> **Work instructions**:
Scale the entries from the line containing "Image resolution: width=1280, height=1545." down to the line containing "Seilskutetiden (352, 18)", both ends included. Rewrite every line, instruction lines unchanged, with each answer coordinate multiplied by 1.75 and rounded to a whole number (halves up), and leave out the pictures.

** Start of Rows **

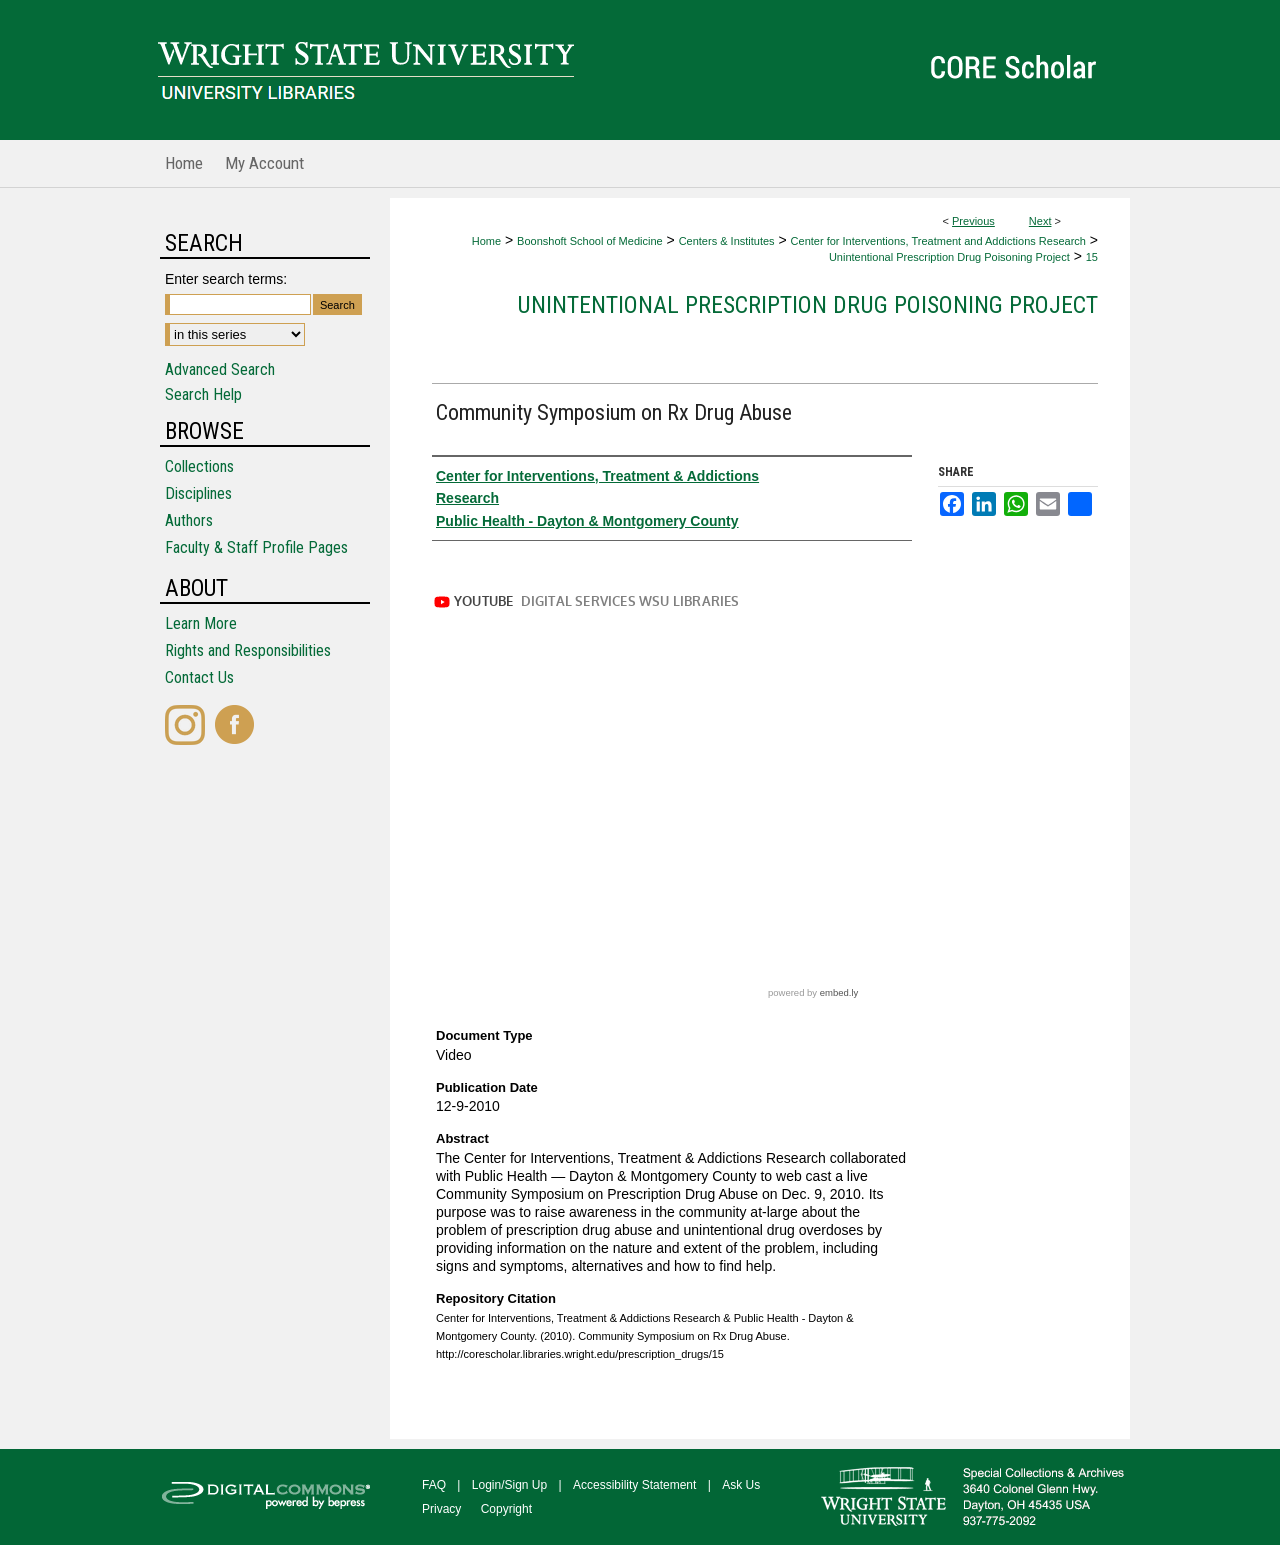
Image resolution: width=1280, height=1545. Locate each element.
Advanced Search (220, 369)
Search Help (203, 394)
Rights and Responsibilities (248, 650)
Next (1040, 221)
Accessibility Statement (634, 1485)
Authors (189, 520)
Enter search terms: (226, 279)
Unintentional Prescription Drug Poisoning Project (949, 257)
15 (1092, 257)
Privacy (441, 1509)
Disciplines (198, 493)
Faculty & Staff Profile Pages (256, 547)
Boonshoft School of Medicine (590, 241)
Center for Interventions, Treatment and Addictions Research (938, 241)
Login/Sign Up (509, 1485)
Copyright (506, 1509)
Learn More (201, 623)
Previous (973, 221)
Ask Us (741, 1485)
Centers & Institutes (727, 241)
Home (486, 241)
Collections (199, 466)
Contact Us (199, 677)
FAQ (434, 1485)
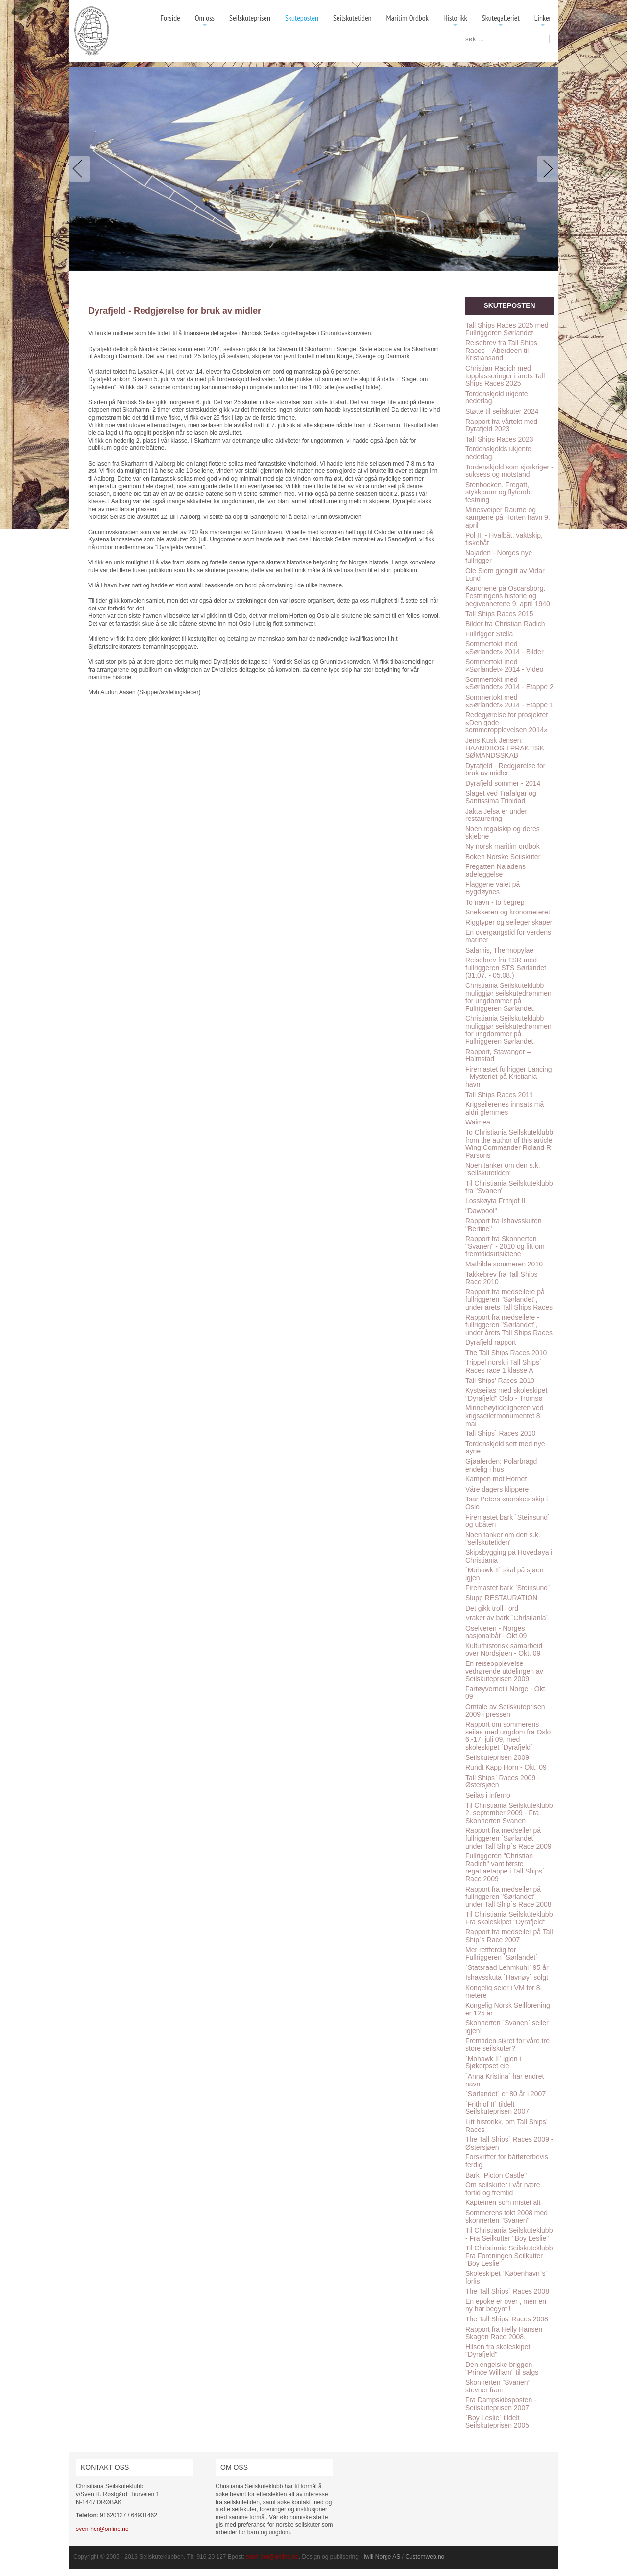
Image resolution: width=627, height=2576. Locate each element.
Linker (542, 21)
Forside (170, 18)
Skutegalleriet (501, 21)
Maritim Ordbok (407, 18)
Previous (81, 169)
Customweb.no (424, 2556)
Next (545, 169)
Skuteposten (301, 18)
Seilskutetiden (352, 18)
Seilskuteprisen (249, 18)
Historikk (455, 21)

** End of Rows **
** Start of Rows **

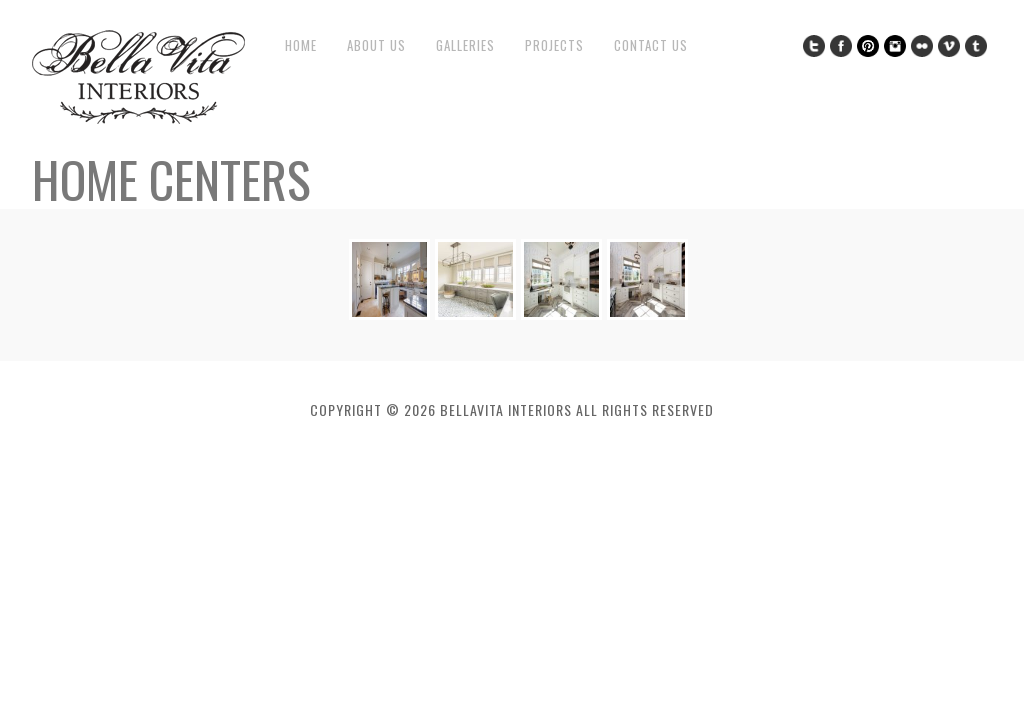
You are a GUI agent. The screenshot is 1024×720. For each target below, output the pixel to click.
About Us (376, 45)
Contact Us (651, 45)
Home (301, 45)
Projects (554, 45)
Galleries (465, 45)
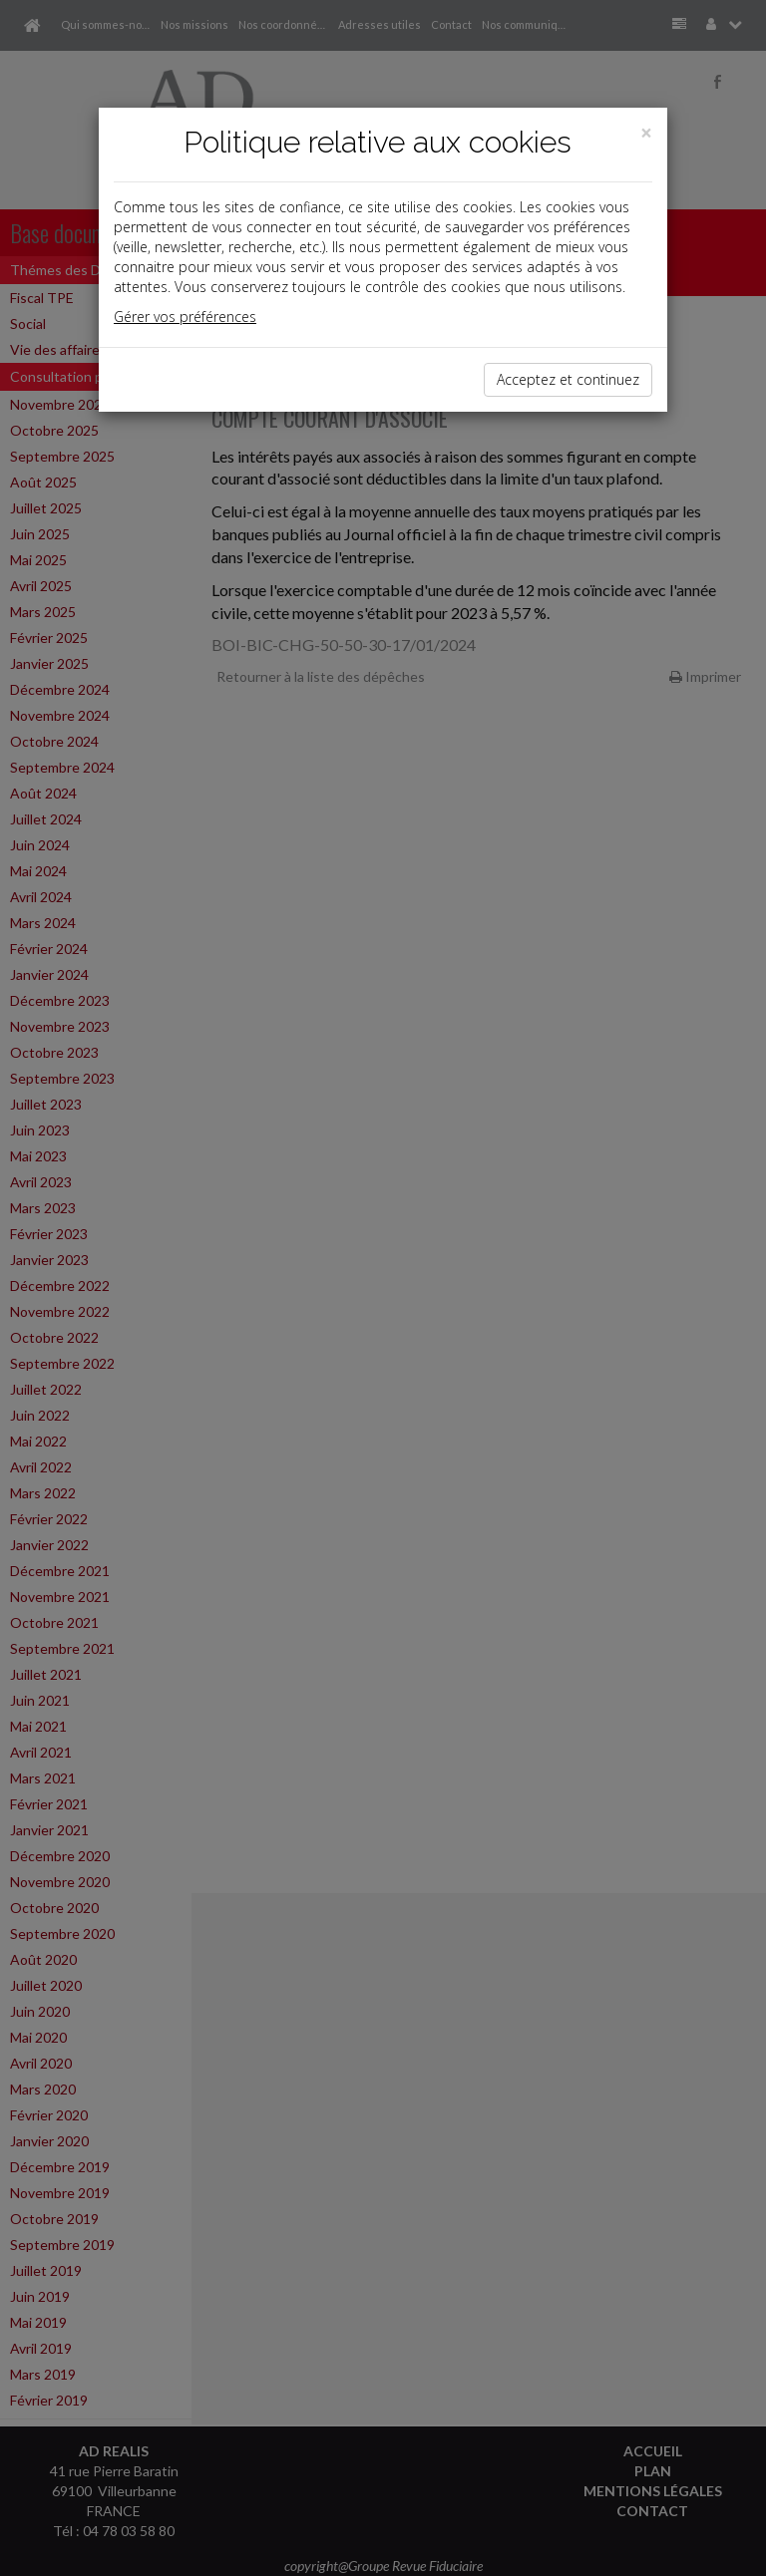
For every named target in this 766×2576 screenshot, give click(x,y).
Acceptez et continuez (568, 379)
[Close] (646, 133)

** End of Rows **
** Start of Rows **

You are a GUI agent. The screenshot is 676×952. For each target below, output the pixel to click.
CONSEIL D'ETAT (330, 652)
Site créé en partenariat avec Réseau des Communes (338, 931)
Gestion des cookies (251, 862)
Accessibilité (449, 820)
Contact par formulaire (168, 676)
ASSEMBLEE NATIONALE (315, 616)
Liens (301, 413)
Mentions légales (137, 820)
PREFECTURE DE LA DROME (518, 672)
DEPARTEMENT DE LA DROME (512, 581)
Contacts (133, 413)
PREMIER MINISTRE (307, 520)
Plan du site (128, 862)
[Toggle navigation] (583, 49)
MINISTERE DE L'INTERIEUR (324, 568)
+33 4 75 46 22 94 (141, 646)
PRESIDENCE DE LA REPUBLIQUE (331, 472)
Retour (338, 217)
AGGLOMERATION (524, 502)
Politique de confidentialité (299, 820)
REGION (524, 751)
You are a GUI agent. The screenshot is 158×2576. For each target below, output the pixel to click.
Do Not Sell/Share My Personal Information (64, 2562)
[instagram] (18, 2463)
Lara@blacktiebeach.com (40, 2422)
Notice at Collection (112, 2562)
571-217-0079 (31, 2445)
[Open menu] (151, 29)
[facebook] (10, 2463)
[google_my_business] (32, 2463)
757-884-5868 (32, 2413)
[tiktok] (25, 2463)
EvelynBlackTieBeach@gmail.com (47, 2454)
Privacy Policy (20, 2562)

** End of Rows **

> **Reply to the exercise**:
Image resolution: width=1280, height=1545. Locate each element.
Advanced Search (385, 646)
Search Help (355, 690)
Rights and Responsibilities (434, 1138)
Next (1820, 387)
Accessibility Statement (1110, 2599)
Authors (331, 910)
Enter search terms: (396, 488)
Unintentional Prescription Drug Poisoning Project (1661, 450)
15 (1911, 450)
Privacy (772, 2641)
Disciplines (347, 863)
Faculty & Staff Profile Pages (448, 957)
Boonshoft School of Medicine (1033, 422)
Center for Interventions, Treatment and Addictions Research (1642, 422)
Login/Sign Up (891, 2599)
Copyright (886, 2641)
Learn More (352, 1090)
Previous (1703, 387)
Ask Us (1297, 2599)
Centers & Institutes (1272, 422)
Home (851, 422)
Collections (348, 816)
Contact Us (348, 1185)
FAQ (760, 2599)
Image resolution: width=627, height=2576. Locate each element.
Linker (949, 37)
Forside (298, 32)
Skutegalleriet (877, 37)
Maritim Ordbok (712, 32)
Previous (142, 296)
Customweb.no (742, 4473)
Next (954, 296)
Skuteposten (527, 32)
Seilskutetiden (616, 32)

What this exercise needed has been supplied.